§ WORK TO DO
Copy all the entries below, swapping every "GUI agent" for "screen helper" and leaving everything else unchanged.

§ RECORDS SUPPLIED
-- BEGIN --

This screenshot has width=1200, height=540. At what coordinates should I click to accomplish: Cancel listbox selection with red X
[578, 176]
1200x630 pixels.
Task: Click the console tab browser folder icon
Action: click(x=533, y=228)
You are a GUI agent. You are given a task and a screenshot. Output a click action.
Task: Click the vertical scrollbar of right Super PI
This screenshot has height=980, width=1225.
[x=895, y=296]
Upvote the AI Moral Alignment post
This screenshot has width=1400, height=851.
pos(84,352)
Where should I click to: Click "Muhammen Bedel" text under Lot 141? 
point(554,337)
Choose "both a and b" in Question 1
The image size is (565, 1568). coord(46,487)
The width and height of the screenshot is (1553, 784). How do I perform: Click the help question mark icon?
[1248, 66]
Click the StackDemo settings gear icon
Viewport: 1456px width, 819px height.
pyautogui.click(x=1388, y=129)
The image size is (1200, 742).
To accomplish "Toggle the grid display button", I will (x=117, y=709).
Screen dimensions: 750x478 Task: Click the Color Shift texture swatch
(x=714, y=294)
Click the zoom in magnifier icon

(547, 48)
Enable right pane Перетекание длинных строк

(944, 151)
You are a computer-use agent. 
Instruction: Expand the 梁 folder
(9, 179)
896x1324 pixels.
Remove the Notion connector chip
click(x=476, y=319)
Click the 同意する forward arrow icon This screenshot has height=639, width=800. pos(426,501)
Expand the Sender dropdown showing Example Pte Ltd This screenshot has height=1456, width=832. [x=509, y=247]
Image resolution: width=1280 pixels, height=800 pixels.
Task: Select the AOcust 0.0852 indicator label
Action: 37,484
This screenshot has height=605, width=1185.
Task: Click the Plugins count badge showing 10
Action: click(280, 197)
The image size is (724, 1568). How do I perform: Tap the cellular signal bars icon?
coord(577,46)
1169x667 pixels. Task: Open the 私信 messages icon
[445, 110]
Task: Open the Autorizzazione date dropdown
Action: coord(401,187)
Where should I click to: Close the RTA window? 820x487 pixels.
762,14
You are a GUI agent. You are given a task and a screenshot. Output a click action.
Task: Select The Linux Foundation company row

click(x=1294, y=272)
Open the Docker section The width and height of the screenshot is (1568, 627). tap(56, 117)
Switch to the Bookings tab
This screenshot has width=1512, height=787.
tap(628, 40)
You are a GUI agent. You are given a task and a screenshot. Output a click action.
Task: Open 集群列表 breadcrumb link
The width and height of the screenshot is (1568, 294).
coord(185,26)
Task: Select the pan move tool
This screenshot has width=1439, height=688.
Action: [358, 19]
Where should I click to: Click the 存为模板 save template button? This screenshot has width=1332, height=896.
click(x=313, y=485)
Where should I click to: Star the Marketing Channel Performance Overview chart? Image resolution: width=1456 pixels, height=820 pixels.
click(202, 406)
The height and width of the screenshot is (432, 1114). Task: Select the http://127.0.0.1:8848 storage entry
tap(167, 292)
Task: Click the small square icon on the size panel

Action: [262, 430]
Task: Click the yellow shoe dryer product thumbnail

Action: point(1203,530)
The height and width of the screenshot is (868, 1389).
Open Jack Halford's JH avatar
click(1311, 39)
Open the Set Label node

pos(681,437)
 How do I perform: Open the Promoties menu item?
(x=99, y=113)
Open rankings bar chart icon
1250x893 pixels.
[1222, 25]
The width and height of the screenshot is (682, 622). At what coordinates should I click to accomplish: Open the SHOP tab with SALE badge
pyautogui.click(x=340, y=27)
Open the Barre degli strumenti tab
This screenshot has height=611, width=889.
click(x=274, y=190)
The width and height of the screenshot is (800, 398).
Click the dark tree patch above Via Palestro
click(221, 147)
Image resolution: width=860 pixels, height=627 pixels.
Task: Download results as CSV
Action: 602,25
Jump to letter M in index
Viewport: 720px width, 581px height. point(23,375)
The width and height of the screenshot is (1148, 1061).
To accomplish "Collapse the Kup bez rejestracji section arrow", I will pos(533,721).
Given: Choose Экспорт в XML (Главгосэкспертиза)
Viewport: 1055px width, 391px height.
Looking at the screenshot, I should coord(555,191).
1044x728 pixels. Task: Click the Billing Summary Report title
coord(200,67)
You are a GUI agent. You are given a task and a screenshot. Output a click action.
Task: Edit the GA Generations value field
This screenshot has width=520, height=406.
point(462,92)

-- END --

§ COMPLETED EXERCISE
This screenshot has width=1200, height=540. At what coordinates should I click to accomplish: Cancel listbox selection with red X
[578, 176]
1200x630 pixels.
Task: Click the console tab browser folder icon
Action: click(x=533, y=228)
You are a screen helper. You are given a task and a screenshot. Output a click action.
Task: Click the vertical scrollbar of right Super PI
This screenshot has height=980, width=1225.
[x=895, y=296]
Upvote the AI Moral Alignment post
This screenshot has width=1400, height=851.
pos(84,352)
Where should I click to: Click "Muhammen Bedel" text under Lot 141? 
point(554,337)
Choose "both a and b" in Question 1
The image size is (565, 1568). coord(46,487)
The width and height of the screenshot is (1553, 784). How do I perform: Click the help question mark icon?
[1248, 66]
Click the StackDemo settings gear icon
Viewport: 1456px width, 819px height.
pyautogui.click(x=1388, y=129)
The image size is (1200, 742).
To accomplish "Toggle the grid display button", I will (x=117, y=709).
Screen dimensions: 750x478 Task: Click the Color Shift texture swatch
(x=714, y=294)
Click the zoom in magnifier icon

(547, 48)
Enable right pane Перетекание длинных строк

(944, 151)
You are a computer-use agent. 
Instruction: Expand the 梁 folder
(9, 179)
896x1324 pixels.
Remove the Notion connector chip
click(x=476, y=319)
Click the 同意する forward arrow icon This screenshot has height=639, width=800. pos(426,501)
Expand the Sender dropdown showing Example Pte Ltd This screenshot has height=1456, width=832. [x=509, y=247]
Image resolution: width=1280 pixels, height=800 pixels.
Task: Select the AOcust 0.0852 indicator label
Action: 37,484
This screenshot has height=605, width=1185.
Task: Click the Plugins count badge showing 10
Action: click(280, 197)
The image size is (724, 1568). How do I perform: Tap the cellular signal bars icon?
coord(577,46)
1169x667 pixels. Task: Open the 私信 messages icon
[445, 110]
Task: Open the Autorizzazione date dropdown
Action: coord(401,187)
Where should I click to: Close the RTA window? 820x487 pixels.
762,14
You are a screen helper. You are given a task and a screenshot. Output a click action.
Task: Select The Linux Foundation company row

click(x=1294, y=272)
Open the Docker section The width and height of the screenshot is (1568, 627). tap(56, 117)
Switch to the Bookings tab
This screenshot has width=1512, height=787.
tap(628, 40)
You are a screen helper. You are given a task and a screenshot. Output a click action.
Task: Open 集群列表 breadcrumb link
The width and height of the screenshot is (1568, 294).
coord(185,26)
Task: Select the pan move tool
This screenshot has width=1439, height=688.
Action: [358, 19]
Where should I click to: Click the 存为模板 save template button? This screenshot has width=1332, height=896.
click(x=313, y=485)
Where should I click to: Star the Marketing Channel Performance Overview chart? Image resolution: width=1456 pixels, height=820 pixels.
click(202, 406)
The height and width of the screenshot is (432, 1114). Task: Select the http://127.0.0.1:8848 storage entry
tap(167, 292)
Task: Click the small square icon on the size panel

Action: [262, 430]
Task: Click the yellow shoe dryer product thumbnail

Action: point(1203,530)
The height and width of the screenshot is (868, 1389).
Open Jack Halford's JH avatar
click(1311, 39)
Open the Set Label node

pos(681,437)
 How do I perform: Open the Promoties menu item?
(x=99, y=113)
Open rankings bar chart icon
1250x893 pixels.
[1222, 25]
The width and height of the screenshot is (682, 622). At what coordinates should I click to accomplish: Open the SHOP tab with SALE badge
pyautogui.click(x=340, y=27)
Open the Barre degli strumenti tab
This screenshot has height=611, width=889.
click(x=274, y=190)
The width and height of the screenshot is (800, 398).
Click the dark tree patch above Via Palestro
click(221, 147)
Image resolution: width=860 pixels, height=627 pixels.
Task: Download results as CSV
Action: 602,25
Jump to letter M in index
Viewport: 720px width, 581px height. point(23,375)
The width and height of the screenshot is (1148, 1061).
To accomplish "Collapse the Kup bez rejestracji section arrow", I will pos(533,721).
Given: Choose Экспорт в XML (Главгосэкспертиза)
Viewport: 1055px width, 391px height.
Looking at the screenshot, I should coord(555,191).
1044x728 pixels. Task: Click the Billing Summary Report title
coord(200,67)
You are a screen helper. You are given a task and a screenshot. Output a click action.
Task: Edit the GA Generations value field
This screenshot has width=520, height=406.
point(462,92)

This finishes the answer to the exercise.